The $75,000 Bond is No Cure-All
Henry E. Seaton, Esq.
Henry E. Seaton, Esq.
MAP-21 requires any party which arranges for origin to destination shipments to hold either broker or freight forwarder authority and to post a $75,000 bond. The new Act does not apply to exempt traffic, to shipments moving in intrastate commerce, or to joint line service in which a motor carrier either picks up or delivers the shipment in its own equipment.
The legislation was aimed at the transactional truckload market in which the majority of the intermediary abuse occurs. Brokers and forwarders default on their payment obligations to carriers for two reasons:
(1) Malfeasance. This legal term applies when a party intentionally commits an act which harms another. Misrepresentation and fraud are by definition malfeasance and the transactional market has been replete with crooks who obtain a broker’s license, collect receivables with no intention of paying the underlying carriers, and escape with their ill gotten gains only to defraud the poor carrier who handled the freight and the shipper or lead broker who paid them.
(2) Misfeasance is the other form of broker abuse in which the brokers, through negligence, bad business or ignorance, considers the gross amount of the freight bill as its accounts receivable and the motor carrier as its general creditor. Misfeasance frequently occurs when brokers misapprehend their obligations pursuant to the broker regulations. 49 C.F.R. 371 requires a broker to segregate its broker operations from any other business in which it has been engaged, and to keep records showing on a load-by-load basis when it bills the shipper, when it receives payment and when it transmits those payments to the carrier.
Brokers who “guarantee” payment to the underlying carrier, regardless of whether they are paid, and attempt to pay carriers on a first in, first out basis without sufficient independent reserves to pay all motor carriers if their largest shipper files bankruptcy, are bad credit risks and the source of carrier nonpayment on default. Even worse credit risks are brokers who consider their gross receivables as their own personal property and attempt to cross-collateralize the face amount of each freight bill to secure loans for trucks, buildings, to play the stock market or to buy a new car.

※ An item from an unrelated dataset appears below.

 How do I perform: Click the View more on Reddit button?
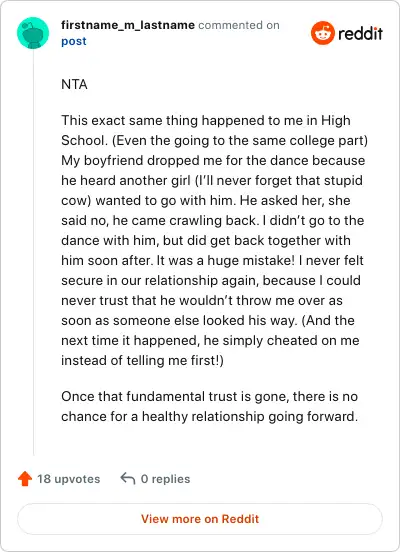click(200, 519)
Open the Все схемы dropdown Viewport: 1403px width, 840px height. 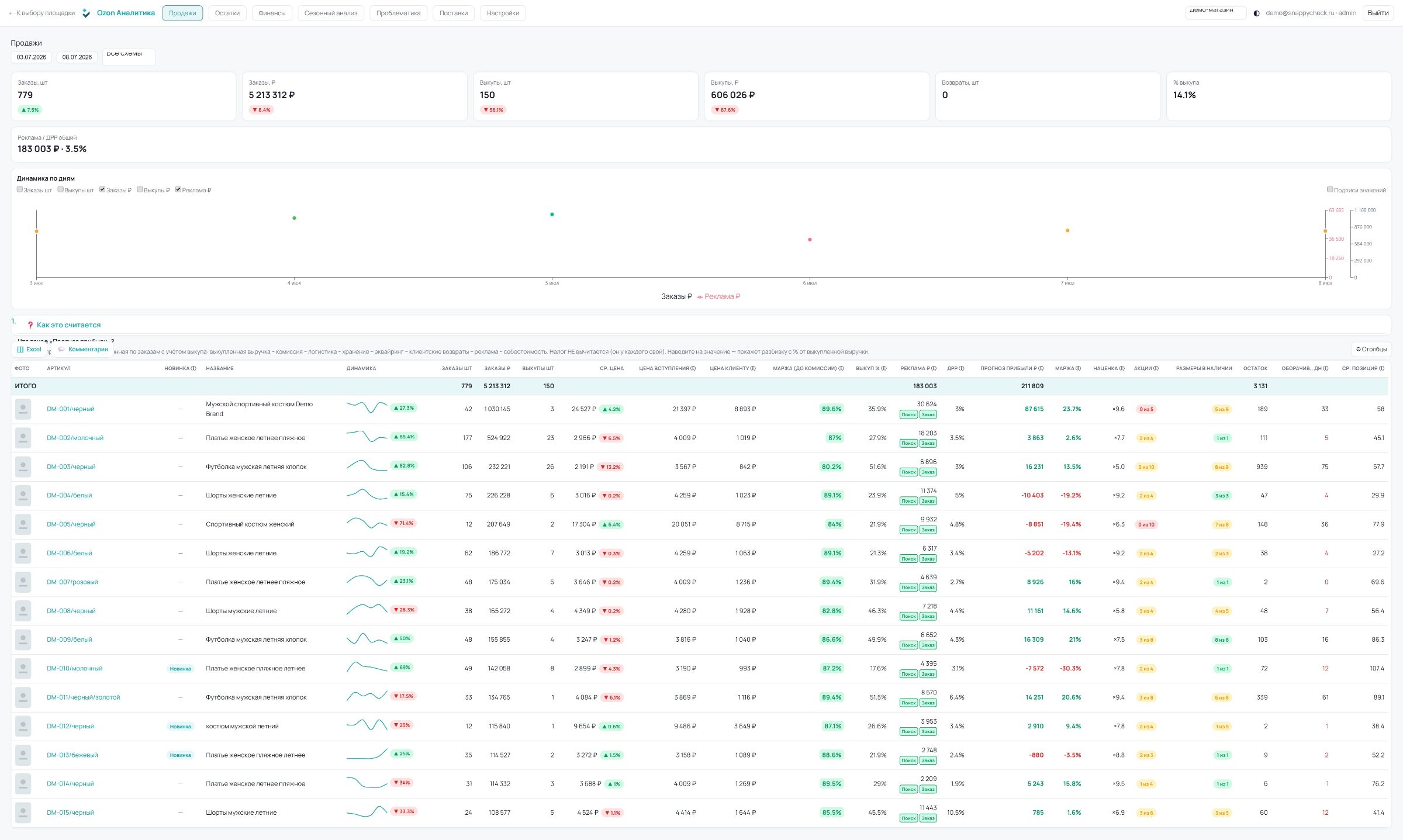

In this context, when fully implemented, MAP-21 may provide additional valuable information about the owner of newly created brokers but the $75,000 bond alone is not going to cure the problem of broker malfeasance and misfeasance. It is not unusual for brokers to file bankruptcy, owing millions of dollars to motor carriers, and once the $75,000 bond is exhausted, the carrier’s only hope of recovery is to defeat the broker’s secured creditor and to demand payment from the shipper under the prevailing case law in most Circuits.
Since most brokers don’t have fixed assets or inventory and are only solvent as long as their largest carrier does not declare bankruptcy, it is hard to handicap their creditworthiness. As a result, the best credit advice I can give to carrier clients is as follows:
(1) Do not waive the broker regulations and require the broker to transmit payments to you upon receipt from its customer.
(2) Insist upon reasonable payment terms, preserving recourse to the broker’s customer upon default.
(3) Be diligent in checking out the payment history of brokers by carefully monitoring their Ansonia credit scores and other payment records.
(4) If at all possible, preserve lien rights, interest and attorney’s fees on delinquent accounts.
(5) Establish and monitor credit limits on all broker accounts – remember, nice guys finish last and under MAP-21 the $75,000 bond will be spread out pro rata among all the victims and is no guarantee of anything other than a partial payout.